** What is required **
Look below for the line holding "Click the Tibo name link" and the line holding "Click the mountain sunset sample icon". Repeat those two and everything between, exactly.

** Input for this task **
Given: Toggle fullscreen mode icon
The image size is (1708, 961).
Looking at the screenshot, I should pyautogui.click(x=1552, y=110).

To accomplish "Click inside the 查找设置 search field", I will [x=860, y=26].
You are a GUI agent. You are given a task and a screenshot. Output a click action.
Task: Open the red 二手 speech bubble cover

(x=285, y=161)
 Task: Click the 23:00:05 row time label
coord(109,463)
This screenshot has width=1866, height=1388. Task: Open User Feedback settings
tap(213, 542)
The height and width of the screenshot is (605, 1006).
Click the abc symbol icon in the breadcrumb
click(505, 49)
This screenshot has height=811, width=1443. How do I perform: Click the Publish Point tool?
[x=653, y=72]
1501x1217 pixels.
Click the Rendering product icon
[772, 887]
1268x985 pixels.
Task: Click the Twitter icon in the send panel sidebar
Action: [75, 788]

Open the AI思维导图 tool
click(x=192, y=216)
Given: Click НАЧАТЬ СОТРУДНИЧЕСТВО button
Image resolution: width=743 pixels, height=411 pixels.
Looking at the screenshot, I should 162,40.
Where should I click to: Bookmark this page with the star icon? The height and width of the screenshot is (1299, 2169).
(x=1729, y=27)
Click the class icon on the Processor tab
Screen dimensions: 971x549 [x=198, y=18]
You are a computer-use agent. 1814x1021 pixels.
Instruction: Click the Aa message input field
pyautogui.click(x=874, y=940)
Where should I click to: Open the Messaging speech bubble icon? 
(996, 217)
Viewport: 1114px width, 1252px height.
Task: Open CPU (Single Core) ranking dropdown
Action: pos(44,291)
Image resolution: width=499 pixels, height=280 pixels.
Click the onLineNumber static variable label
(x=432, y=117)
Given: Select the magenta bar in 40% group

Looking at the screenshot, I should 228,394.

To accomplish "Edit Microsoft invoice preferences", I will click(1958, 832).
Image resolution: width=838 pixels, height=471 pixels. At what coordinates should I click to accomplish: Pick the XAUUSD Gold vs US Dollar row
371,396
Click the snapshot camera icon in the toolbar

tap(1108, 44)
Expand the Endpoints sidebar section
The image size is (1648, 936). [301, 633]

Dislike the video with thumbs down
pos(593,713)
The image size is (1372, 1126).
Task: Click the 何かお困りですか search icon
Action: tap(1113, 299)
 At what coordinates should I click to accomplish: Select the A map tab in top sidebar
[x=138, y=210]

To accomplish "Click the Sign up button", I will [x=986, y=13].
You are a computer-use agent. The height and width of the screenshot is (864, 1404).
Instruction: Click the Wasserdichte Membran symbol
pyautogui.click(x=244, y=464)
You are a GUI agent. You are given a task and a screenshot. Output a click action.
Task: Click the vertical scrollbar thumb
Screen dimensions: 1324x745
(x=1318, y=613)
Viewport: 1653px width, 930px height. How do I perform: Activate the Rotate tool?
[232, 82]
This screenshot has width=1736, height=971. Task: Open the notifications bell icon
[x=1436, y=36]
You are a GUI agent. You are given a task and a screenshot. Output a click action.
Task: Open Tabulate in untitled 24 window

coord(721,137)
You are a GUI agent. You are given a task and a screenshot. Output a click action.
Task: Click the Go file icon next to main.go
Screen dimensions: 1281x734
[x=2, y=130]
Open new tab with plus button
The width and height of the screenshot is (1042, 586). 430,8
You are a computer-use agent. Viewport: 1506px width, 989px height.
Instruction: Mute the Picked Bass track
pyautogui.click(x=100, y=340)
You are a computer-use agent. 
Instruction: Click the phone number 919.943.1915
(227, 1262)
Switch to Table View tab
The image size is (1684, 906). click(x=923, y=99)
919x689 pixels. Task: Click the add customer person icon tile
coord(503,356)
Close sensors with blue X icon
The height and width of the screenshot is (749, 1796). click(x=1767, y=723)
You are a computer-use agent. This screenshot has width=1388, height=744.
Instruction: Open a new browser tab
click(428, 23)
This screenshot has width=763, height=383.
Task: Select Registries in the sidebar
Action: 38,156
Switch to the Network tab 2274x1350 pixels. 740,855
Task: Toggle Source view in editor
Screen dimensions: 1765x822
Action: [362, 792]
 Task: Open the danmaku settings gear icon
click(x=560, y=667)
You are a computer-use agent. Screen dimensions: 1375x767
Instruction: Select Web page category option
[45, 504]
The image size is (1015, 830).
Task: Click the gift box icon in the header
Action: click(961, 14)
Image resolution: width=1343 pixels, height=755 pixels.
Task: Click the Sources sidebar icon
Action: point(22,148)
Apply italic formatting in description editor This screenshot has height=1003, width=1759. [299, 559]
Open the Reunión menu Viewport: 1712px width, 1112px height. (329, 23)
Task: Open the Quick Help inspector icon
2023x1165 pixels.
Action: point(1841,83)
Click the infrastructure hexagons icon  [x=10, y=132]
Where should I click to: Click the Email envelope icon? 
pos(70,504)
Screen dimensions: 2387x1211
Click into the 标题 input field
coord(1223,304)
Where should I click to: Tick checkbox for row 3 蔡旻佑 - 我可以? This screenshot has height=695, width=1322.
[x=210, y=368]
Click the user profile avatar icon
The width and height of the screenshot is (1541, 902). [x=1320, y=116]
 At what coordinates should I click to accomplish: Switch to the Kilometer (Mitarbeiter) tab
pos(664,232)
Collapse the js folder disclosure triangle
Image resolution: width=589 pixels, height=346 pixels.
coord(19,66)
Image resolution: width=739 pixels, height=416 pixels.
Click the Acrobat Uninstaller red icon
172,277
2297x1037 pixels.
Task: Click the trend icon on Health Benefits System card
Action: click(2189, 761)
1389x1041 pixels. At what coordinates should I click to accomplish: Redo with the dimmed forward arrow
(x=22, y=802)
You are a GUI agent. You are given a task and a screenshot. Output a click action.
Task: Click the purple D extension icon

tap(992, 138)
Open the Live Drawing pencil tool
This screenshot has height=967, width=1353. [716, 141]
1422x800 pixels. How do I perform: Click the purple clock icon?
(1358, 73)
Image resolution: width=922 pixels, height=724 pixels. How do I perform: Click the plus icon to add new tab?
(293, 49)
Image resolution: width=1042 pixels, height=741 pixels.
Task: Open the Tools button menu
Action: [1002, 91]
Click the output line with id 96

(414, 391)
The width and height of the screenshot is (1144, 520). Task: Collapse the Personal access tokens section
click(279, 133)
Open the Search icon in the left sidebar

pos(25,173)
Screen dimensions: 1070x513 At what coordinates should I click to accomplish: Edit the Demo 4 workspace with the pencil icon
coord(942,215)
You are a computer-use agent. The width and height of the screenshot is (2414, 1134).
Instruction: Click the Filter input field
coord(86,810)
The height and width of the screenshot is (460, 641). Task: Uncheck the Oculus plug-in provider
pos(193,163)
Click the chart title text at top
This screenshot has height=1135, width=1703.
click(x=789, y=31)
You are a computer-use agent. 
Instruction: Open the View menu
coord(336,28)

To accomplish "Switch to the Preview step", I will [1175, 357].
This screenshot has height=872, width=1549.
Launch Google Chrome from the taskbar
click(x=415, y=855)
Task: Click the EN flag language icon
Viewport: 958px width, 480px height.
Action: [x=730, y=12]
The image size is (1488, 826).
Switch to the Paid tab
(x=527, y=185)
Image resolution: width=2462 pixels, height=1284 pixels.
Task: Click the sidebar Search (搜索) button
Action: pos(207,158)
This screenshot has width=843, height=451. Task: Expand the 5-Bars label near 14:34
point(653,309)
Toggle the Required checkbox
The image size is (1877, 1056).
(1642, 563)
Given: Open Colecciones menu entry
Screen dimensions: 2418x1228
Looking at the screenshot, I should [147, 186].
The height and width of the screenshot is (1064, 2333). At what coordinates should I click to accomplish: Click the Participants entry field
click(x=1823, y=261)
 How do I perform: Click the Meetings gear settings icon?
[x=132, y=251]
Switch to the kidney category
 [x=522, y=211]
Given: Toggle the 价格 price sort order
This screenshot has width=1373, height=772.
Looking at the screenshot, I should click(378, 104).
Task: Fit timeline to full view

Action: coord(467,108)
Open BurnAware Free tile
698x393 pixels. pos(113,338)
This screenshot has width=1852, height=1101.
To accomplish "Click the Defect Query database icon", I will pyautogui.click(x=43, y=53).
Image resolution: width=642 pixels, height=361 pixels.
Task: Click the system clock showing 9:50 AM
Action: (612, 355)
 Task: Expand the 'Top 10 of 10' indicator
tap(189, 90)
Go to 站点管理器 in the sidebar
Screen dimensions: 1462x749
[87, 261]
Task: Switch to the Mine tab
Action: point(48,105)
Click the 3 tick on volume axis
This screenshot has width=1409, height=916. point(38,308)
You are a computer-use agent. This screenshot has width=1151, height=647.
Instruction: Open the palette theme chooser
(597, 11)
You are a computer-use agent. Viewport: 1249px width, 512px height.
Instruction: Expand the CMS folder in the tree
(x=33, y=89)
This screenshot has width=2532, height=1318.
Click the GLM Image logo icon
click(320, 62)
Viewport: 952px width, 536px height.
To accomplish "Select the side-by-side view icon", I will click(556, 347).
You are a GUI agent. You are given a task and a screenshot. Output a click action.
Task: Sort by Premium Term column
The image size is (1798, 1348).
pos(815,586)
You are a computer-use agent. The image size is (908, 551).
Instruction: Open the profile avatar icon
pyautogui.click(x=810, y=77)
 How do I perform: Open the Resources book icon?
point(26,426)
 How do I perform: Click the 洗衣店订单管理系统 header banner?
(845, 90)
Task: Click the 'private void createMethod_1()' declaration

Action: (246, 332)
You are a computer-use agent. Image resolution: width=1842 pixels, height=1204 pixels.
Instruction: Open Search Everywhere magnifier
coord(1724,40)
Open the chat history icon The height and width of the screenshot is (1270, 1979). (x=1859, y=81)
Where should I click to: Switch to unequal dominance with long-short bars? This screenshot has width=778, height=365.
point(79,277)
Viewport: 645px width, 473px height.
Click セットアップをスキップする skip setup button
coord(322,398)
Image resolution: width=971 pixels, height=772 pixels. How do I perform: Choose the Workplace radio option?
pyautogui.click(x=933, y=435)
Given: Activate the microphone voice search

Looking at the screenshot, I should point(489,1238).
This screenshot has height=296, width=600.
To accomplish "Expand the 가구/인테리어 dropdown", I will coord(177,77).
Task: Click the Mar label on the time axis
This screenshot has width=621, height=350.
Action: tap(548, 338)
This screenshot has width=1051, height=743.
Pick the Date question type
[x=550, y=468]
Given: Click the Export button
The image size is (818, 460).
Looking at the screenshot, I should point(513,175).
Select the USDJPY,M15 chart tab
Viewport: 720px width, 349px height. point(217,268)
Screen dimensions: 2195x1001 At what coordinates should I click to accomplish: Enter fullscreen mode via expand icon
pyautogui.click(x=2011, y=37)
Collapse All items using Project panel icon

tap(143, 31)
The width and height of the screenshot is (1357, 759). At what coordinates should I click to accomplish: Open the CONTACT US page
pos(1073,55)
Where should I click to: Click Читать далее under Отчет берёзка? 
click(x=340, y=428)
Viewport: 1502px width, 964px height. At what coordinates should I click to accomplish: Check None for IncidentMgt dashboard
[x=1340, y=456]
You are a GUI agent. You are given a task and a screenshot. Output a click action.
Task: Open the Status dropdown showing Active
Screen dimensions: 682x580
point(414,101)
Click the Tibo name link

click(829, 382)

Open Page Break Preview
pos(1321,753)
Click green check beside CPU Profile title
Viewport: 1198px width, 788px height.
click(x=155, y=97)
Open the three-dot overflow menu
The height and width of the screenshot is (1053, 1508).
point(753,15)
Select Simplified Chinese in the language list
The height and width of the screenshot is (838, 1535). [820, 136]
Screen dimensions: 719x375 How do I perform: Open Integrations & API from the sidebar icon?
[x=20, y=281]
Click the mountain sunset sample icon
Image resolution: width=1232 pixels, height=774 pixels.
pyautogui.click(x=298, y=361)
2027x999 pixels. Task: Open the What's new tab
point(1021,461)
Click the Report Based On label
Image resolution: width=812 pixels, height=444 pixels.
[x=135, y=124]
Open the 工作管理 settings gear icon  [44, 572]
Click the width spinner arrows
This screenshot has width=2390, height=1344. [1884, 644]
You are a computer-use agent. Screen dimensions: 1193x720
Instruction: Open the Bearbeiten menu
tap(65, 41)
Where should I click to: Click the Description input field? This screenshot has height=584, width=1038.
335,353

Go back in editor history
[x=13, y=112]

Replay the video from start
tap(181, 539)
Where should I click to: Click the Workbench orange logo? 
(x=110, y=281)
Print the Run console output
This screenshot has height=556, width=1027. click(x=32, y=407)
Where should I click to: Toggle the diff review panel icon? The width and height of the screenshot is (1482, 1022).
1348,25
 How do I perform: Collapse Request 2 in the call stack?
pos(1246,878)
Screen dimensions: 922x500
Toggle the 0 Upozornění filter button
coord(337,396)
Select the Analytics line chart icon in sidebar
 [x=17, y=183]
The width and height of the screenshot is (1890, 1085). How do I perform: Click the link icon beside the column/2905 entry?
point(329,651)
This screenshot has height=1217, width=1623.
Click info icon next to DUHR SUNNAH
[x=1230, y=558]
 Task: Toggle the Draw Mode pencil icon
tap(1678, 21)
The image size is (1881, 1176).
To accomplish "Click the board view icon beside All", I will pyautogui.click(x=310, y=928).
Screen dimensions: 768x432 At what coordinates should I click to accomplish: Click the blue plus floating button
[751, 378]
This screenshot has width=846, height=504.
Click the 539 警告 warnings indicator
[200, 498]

** Solution for this problem **
Click the Tibo name link

click(829, 382)

Open Page Break Preview
pos(1321,753)
Click green check beside CPU Profile title
Viewport: 1198px width, 788px height.
click(x=155, y=97)
Open the three-dot overflow menu
The height and width of the screenshot is (1053, 1508).
point(753,15)
Select Simplified Chinese in the language list
The height and width of the screenshot is (838, 1535). [820, 136]
Screen dimensions: 719x375 How do I perform: Open Integrations & API from the sidebar icon?
[x=20, y=281]
Click the mountain sunset sample icon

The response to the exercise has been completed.